Tantangan Akses Obat Murah Akibat Kebijakan Paten

Risa Oktaviana mengungkapkan perjuangannya menghadapi hipertensi paru yang terdiagnosis terlambat, berawal dari serangan jantung yang dialaminya pada 2017. Kebijakan paten yang ada menjadi salah satu...

E
Eko Prasetyo
03 September 2026 2 pembaca
tempo.co Sumber: tempo.co
Gedung Mahkamah Konstitusi di Jakarta, 25 Mei 2026. Tempo/Imam Sukamto
Gedung Mahkamah Konstitusi di Jakarta, 25 Mei 2026. Tempo/Imam Sukamto

Risa Oktaviana pertama kali merasakan gejala hipertensi paru pada tahun 2017, ketika ia mengalami serangan jantung. Penyakit jantung bawaan yang dideritanya sejak kecil tidak terdeteksi sebelumnya, sehingga tidak mendapatkan penanganan yang tepat. Baru pada tahun 2020, Risa mengetahui bahwa ia mengalami hipertensi paru atau pulmonary hypertension.
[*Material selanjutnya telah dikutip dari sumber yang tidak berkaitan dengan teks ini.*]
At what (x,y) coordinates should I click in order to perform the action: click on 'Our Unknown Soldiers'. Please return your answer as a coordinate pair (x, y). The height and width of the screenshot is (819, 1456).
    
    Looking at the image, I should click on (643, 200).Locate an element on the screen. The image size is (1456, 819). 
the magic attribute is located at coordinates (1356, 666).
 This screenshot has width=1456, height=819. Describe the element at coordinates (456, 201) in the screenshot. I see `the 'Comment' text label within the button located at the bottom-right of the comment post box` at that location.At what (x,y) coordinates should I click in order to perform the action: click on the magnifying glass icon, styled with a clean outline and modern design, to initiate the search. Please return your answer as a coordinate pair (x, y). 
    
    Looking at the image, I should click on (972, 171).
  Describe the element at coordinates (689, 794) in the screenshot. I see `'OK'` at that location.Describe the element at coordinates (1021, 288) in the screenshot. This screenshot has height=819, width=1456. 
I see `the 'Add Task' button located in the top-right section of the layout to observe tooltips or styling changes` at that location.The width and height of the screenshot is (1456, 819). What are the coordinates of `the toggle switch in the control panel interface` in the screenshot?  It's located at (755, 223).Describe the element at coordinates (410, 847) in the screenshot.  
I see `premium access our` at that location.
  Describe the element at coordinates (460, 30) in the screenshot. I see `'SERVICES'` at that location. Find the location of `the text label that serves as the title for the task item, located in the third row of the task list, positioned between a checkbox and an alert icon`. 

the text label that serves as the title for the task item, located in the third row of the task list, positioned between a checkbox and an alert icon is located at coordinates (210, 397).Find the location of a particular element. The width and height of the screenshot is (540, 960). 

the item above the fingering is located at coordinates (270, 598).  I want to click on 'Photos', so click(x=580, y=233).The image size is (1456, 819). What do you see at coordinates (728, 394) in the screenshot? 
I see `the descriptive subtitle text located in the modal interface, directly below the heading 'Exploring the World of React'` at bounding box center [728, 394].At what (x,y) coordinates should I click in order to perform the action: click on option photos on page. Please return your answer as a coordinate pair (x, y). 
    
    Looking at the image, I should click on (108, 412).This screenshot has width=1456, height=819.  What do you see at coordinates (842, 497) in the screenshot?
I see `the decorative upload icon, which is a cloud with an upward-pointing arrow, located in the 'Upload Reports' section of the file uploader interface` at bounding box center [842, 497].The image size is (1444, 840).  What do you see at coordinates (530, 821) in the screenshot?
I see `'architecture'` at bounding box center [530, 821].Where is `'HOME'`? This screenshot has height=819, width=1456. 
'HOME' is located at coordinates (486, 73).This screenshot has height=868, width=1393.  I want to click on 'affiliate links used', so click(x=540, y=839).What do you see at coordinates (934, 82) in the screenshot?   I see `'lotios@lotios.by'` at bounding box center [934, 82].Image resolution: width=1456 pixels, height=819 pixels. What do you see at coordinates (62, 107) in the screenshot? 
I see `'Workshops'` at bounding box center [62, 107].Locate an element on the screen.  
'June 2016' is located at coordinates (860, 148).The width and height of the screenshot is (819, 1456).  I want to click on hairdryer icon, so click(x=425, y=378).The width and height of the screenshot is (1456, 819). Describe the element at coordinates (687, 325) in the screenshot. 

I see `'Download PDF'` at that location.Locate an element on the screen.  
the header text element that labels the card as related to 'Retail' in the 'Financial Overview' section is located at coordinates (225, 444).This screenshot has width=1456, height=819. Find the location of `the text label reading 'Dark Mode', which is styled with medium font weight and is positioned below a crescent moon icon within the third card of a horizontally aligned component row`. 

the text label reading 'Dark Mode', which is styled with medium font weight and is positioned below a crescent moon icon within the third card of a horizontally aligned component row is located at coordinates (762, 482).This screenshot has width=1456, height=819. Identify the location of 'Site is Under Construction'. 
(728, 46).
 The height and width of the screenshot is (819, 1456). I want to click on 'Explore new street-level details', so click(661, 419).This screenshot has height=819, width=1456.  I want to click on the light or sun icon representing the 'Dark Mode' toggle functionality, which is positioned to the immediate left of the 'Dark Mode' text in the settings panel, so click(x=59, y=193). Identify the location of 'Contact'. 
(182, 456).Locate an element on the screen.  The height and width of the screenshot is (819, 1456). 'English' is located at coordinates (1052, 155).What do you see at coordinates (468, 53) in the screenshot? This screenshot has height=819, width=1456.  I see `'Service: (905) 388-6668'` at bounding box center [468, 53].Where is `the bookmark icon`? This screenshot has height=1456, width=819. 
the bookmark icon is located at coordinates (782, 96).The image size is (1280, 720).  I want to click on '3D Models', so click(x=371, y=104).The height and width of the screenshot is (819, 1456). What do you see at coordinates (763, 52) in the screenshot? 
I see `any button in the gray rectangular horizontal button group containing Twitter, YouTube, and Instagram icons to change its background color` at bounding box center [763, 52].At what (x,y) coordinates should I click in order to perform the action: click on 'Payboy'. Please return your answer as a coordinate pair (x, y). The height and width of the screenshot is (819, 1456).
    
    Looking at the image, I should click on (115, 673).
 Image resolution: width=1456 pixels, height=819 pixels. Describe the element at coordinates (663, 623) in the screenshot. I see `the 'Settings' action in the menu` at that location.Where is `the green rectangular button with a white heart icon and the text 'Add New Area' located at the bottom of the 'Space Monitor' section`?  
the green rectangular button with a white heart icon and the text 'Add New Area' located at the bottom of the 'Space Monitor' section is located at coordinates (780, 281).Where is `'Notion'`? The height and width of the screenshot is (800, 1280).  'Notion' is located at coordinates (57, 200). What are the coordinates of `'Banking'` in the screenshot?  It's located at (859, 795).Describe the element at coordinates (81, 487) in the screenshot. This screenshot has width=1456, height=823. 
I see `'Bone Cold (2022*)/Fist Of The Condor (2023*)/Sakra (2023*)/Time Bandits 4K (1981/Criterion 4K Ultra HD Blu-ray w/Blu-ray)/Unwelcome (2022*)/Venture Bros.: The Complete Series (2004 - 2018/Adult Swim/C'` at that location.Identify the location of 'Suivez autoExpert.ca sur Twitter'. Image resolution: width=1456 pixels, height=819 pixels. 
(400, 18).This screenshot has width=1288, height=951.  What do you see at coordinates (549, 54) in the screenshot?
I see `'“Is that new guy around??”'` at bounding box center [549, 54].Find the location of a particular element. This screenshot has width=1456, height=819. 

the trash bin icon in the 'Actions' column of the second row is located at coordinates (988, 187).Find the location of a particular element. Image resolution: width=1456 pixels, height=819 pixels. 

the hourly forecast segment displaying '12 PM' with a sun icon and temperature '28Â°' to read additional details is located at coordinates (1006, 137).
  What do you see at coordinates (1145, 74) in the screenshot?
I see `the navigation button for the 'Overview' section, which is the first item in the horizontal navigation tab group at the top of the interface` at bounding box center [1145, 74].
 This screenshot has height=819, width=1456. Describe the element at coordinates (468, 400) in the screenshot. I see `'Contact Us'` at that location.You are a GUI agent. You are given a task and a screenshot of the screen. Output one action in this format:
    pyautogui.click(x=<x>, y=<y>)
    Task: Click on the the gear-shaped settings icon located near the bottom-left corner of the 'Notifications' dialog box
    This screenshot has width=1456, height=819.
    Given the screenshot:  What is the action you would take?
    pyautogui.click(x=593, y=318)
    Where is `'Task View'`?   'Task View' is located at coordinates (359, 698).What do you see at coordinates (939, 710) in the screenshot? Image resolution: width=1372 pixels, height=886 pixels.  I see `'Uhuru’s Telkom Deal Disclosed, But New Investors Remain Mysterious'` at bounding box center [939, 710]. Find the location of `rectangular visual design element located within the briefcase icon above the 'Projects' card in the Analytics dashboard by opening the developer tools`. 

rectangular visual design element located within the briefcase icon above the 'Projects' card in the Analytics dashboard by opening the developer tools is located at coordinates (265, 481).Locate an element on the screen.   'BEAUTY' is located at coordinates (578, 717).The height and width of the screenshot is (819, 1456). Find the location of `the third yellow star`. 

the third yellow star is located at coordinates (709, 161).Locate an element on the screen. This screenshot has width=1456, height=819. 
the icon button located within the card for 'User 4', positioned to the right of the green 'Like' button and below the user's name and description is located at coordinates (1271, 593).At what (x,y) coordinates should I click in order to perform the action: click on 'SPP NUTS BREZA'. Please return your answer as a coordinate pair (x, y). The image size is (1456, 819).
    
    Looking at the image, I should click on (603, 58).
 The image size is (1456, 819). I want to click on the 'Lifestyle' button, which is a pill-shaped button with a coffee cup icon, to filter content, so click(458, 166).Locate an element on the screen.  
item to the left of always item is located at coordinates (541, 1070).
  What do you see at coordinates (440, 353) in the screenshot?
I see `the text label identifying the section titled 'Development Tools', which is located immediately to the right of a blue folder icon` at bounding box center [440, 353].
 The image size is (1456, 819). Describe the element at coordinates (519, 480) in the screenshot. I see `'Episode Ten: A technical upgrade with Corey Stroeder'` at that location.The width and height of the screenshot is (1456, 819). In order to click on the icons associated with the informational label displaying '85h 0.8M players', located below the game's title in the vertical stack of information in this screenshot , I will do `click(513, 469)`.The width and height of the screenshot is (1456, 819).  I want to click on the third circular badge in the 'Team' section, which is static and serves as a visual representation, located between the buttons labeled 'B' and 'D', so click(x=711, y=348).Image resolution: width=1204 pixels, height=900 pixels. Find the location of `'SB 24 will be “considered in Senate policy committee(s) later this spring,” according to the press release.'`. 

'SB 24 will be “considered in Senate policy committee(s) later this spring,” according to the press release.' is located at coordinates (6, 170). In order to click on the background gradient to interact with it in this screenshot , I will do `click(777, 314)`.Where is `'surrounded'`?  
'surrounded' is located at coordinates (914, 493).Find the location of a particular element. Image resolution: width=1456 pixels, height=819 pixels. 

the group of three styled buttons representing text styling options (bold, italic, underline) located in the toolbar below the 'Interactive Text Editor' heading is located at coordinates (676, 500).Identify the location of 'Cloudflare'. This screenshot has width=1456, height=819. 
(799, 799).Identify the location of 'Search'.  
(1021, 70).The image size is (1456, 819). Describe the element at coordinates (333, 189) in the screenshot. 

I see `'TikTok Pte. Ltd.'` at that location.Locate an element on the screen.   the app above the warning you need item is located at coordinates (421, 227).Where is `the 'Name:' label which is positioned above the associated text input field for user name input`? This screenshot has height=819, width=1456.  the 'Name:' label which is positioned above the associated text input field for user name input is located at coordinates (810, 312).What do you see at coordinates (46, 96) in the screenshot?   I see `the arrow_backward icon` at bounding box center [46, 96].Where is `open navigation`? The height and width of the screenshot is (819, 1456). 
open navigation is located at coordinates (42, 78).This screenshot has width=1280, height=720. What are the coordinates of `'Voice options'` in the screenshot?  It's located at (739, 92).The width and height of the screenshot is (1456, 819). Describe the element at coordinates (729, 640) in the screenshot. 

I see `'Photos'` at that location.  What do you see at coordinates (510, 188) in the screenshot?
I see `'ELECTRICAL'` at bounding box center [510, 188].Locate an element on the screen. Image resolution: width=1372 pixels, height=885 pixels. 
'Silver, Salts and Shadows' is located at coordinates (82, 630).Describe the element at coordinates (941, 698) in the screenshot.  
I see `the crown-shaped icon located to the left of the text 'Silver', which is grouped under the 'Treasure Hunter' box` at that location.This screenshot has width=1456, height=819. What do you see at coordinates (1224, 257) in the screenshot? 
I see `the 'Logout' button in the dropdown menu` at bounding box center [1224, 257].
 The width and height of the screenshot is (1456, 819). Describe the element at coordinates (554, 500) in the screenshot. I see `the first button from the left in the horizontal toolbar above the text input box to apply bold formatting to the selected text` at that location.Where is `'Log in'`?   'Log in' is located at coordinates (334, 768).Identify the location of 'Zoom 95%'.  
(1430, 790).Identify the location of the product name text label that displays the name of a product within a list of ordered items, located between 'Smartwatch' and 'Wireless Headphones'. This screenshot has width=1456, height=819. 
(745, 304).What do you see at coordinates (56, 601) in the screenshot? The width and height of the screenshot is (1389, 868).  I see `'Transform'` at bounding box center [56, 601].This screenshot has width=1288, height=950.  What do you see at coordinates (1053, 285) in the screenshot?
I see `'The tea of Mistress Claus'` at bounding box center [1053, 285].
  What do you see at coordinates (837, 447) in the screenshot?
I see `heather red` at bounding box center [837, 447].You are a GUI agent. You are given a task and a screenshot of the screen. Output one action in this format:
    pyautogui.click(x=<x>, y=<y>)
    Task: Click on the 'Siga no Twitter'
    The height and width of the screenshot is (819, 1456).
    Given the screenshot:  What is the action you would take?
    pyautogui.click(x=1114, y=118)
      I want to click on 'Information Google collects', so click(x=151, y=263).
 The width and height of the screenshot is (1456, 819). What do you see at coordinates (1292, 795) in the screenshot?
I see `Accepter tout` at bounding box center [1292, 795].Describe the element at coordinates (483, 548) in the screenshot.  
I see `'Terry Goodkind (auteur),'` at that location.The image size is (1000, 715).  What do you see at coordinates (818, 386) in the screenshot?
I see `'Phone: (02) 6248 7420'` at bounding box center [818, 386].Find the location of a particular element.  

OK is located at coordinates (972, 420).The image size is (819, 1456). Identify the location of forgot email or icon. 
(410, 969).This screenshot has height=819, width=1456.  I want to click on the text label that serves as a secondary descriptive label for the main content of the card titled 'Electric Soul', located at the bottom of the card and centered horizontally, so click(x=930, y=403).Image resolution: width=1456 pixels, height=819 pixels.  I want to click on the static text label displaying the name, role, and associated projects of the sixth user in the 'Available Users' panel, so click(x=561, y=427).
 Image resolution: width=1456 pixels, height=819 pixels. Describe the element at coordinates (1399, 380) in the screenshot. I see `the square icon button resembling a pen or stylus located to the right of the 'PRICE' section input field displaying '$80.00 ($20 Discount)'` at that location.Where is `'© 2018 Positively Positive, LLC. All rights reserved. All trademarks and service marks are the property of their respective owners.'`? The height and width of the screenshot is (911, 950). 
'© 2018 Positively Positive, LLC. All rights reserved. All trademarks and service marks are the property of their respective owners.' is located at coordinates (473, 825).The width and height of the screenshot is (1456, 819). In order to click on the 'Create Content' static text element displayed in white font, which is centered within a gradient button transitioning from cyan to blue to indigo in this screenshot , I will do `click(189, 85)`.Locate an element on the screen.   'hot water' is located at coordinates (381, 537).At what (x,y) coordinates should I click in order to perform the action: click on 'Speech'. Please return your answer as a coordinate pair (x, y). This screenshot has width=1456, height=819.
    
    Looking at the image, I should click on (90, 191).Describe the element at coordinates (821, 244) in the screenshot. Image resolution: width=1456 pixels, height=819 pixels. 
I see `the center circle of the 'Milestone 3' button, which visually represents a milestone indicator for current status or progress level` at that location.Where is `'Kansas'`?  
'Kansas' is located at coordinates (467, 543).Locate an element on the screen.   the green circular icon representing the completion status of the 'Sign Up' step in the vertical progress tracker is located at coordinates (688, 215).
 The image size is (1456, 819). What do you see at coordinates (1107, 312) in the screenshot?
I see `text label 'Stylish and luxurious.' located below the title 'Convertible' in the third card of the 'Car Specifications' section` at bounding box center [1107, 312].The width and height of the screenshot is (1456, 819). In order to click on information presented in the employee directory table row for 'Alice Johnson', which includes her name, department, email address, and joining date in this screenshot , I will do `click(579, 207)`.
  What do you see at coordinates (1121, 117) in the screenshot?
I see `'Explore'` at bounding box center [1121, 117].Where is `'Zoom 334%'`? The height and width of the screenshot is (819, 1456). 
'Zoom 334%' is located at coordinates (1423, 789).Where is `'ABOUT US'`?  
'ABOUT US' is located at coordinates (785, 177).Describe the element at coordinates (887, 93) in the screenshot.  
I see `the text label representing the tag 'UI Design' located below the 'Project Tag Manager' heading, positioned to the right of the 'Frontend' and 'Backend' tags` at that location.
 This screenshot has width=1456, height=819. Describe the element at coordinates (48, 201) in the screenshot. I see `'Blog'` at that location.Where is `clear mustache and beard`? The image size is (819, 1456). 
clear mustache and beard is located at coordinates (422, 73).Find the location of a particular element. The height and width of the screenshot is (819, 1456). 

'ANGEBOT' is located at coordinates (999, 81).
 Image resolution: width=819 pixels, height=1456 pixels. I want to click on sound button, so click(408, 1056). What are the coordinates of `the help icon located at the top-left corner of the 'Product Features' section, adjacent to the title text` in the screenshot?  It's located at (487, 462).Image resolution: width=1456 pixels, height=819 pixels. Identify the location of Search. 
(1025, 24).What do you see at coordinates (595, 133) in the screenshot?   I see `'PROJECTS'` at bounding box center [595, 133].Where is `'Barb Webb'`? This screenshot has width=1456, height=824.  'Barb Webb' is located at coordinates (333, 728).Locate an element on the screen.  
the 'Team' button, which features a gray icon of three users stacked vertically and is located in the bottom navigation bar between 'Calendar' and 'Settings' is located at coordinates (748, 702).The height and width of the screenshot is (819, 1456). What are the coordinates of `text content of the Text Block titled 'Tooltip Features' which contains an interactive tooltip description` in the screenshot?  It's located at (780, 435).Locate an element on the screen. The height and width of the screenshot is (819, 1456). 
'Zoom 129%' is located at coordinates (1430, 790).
Perjuangan Melawan Penyakit

Risa harus menghadapi berbagai tantangan dalam mendapatkan perawatan yang dibutuhkan. Keterlambatan dalam diagnosis mengakibatkan kondisi kesehatannya semakin memburuk. Ia menyadari bahwa akses terhadap obat-obatan yang efektif sangat penting, namun kebijakan paten yang ada sering kali menjadi penghalang bagi masyarakat untuk memperoleh obat yang terjangkau.

Dampak Kebijakan Paten

Kebijakan paten yang ketat dapat menyulitkan publik dalam mengakses obat-obatan yang diperlukan, terutama bagi mereka yang tidak mampu secara finansial. Risa menjadi salah satu contoh nyata dari dampak tersebut, di mana ia harus berjuang tidak hanya melawan penyakitnya, tetapi juga menghadapi kesulitan dalam mendapatkan obat yang sesuai.

Dengan kondisi kesehatan yang semakin memburuk, Risa berharap agar kebijakan yang ada dapat diperbaiki untuk memastikan bahwa semua orang memiliki akses yang sama terhadap perawatan kesehatan yang mereka butuhkan.